_EXERCISE DETAILS_: Give back each line of the data exactly.
(DATA SECTION)
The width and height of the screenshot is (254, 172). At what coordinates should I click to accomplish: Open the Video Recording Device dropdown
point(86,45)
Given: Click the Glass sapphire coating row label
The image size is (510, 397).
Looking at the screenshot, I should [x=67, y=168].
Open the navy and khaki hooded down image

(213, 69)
(End DATA SECTION)
_WRITTEN ANSWER_:
The width and height of the screenshot is (254, 172). At what coordinates should I click to accomplish: Open the Video Recording Device dropdown
point(86,45)
Given: Click the Glass sapphire coating row label
The image size is (510, 397).
Looking at the screenshot, I should [x=67, y=168].
Open the navy and khaki hooded down image

(213, 69)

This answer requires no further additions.